“La Gioia”, uno spettacolo di e con Pippo Delbono, la recensione

LA GIOIA
di Pippo Delbono

con Dolly Albertin, Gianluca Ballarè, Bobò, Margherita Clemente, Pippo Delbono, Ilaria Distante, Simone Goggiano, Mario Intruglio, Nelson Lariccia, Gianni Parenti, Pepe Robledo, Zakria Safi, Grazia Spinella
composizione floreale Thierry Boutemy
musiche di Pippo Delbono, Antoine Bataille e autori vari
luci Orlando Bolognesi – suono Pietro Tirella
costumi Elena Giampaoli – capo macchinista e attrezzeria Gianluca Bolla
responsabile di produzione Alessandra Vinanti –  organizzazione Silvia Cassanelli
direttore tecnico Robert John Resteghini
foto Luca Del Pia

Produzione Emilia Romagna Teatro Fondazione
Compagnia Pippo Delbono
coproduzione Théâtre de Liège, Le Manège Maubeuge – Scène Nationale

Ringraziamenti a Enrico Bagnoli, Jean Michel Ribes, Alessia Guidoboni (assistente di Thierry Boutemy) e Théâtre de Liège per i costumi

Andato in scena all’Arena del Sole di Bologna

Voto: 8 su 10

Anche nell’ultimo spettacolo – “La Gioia” andato in cena all’Arena del Sole di BolognaPippo Delbono porta in scena se stesso mettendosi, ancora una volta, a nudo e donandosi in un flusso di emozioni e sentimenti che trascinano lo spettatore dentro la giostra delle emozioni dell’artista che osserva il mondo e la sua esistenza e cerca di sintetizzarla nella sua poetica.

E se la gioia, stando al titolo, dovrebbe essere la protagonista dello spettacolo, ci si accorge, molto presto che essa è solo un punto di arrivo, anzi meglio, un’intermittenza nel flusso della vita, uno spazio vuoto che conosce l’alfabeto della leggerezza, una sensazione che non si deve pensare ma sentire.

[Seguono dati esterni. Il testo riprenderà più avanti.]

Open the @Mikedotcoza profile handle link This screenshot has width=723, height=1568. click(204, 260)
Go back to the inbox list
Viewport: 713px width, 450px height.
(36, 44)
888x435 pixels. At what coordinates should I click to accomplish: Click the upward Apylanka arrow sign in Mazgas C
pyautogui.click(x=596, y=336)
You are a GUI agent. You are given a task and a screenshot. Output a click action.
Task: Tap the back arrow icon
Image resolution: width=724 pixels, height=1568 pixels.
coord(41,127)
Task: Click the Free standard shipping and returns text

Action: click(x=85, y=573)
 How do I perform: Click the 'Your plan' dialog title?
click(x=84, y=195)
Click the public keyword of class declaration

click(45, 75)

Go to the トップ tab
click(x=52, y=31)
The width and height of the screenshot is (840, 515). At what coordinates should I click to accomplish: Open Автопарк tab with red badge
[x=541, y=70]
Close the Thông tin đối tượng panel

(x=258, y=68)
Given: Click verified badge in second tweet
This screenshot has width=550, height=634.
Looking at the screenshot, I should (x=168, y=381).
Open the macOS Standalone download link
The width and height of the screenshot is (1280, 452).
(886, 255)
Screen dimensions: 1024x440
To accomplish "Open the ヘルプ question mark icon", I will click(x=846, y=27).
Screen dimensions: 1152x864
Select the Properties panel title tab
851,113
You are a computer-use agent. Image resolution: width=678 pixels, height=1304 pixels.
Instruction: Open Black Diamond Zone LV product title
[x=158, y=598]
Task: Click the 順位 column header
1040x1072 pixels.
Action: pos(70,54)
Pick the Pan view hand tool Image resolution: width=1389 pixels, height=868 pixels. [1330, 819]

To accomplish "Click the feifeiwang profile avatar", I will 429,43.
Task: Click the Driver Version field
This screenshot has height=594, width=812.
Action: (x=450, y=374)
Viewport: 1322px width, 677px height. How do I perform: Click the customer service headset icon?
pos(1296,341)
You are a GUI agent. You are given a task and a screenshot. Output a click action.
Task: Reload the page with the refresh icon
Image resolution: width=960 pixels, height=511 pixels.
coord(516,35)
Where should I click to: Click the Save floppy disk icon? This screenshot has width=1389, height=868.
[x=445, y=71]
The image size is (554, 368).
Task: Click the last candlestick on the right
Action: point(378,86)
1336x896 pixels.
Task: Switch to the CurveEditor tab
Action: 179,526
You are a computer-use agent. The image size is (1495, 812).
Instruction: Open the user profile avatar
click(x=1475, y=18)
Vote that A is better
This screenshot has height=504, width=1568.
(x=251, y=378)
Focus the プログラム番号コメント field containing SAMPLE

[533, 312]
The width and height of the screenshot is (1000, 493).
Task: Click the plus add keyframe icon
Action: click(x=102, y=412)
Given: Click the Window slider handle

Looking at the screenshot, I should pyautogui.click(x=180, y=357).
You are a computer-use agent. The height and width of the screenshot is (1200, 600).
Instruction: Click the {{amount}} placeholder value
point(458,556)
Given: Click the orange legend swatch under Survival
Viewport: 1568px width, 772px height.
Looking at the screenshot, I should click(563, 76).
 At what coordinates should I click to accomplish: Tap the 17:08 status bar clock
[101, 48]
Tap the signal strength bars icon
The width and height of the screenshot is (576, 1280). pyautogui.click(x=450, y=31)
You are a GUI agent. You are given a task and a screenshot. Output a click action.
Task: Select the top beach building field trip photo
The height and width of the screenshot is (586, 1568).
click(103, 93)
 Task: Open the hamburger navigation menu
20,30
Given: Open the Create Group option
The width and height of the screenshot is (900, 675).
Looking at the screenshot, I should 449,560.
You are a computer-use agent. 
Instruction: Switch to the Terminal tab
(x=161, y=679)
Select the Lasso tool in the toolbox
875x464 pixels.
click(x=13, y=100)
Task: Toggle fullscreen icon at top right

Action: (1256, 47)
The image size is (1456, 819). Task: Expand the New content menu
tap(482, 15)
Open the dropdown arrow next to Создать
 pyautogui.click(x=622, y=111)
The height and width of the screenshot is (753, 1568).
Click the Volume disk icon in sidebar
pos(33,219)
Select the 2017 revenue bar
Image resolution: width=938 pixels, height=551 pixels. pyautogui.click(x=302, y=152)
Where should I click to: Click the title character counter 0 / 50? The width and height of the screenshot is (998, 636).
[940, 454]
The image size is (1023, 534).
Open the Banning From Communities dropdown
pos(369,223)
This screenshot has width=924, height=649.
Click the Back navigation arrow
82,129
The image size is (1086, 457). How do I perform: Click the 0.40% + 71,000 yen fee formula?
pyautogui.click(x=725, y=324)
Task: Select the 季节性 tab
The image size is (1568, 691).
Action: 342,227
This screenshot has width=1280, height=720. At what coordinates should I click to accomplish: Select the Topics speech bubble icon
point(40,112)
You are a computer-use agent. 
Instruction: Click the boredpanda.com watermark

E, per poterci, arrivare, per poterla scorgere, anche solo un attimo, si deve passare dentro un turbinio sofferenza, follia, angoscia, tormento, morte.

La gioia però è una parola che spaventa perché abusata e stigmatizzata, il cui senso troppo spesso è stato manipolato nell’era della pubblicità e del consumismo estremo dove si crea l’illusione che per essere felici bastino i beni materiali. No, non è questo il concetto di Gioia che Delbono vuole proporre al suo pubblico. Il tentativo di questo viaggio consiste nel voler ritrovare il luogo in cui si cela la gioia, un luogo che si può trovare solo nella parte più profonda dell’essere umano, dentro le ferite, nelle pieghe del dolore.

Ed è proprio per questo che lo spettacolo è in divenire, mai uguale a se stesso, con dei buchi neri che lasciano spazio all’imprevisto, all’inatteso, all’ignoto. Perché il pubblico è parte integrante della ricerca, è compagno nel cammino e solo se si riuscirà a creare un’alchimia tra attore e spettatore si sarà compiuto un passo, tutti indistintamente, verso la bruciante intuizione sentimentale dell’artista.

2 La Gioia - Pippo Delbono (foto di Luca Del Pia)

Sebbene nella pièce ci siano molti tratti distintivi della poetica di Delbono è anche vero che ne “La Gioia” si scorge la ricerca dell’essenza, della semplicità teatrale. Di certo c’è la presenza della compagnia storica, con Gianluca, Bobò e Nelson, icone della poetica e del viaggio di ricerca del regista, votato ad uscire dagli standard e a rintracciare nella diversità e nell’unicità il suo senso di verità. altro strumento indispensabile e identificativo è il microfono e l’uso del monologo come mezzo per raccontarsi: in un flusso di coscienza la voce del regista accompagna lo spettatore dentro la sua anima, aiuta a sviscerarla a contorcerla per cercare lo strato più nascosto.

Il palco è scarno, pochi sono gli elementi che lo animano nel corso dello spettacolo, ma tutti volti a creare grande poesia, ad ampliare le emozioni. Come la gabbia che scende dall’alto e incastra il regista in una sedia dove confessa tutto il suo dolore, la paura e l’angoscia che lo accompagnano ogni giorno. O come i cumuli di indumenti sparsi su palcoscenico e poi accumulati nella simbolica montagna di disperazione dei popoli costretti ad emigrare, a lasciare le loro terre in condizioni disumane alla ricerca di un briciolo di “Gioia”.

A impreziosire il tutto le magnifiche luci di Orlando Bolognesi, le composizioni musicali di Pippo Delbono e Antoine Bataille, i versi, sommessi e rivelatori a un tempo, di Kikuo Takano e infine le magnifiche composizioni floreali di Thierry Boutemy che ricordano, come declama il regista che è necessario amarsi come si è e non desiderare di essere un fiore diverso: “Se non sei felice può darsi che devi ancora sbocciare”.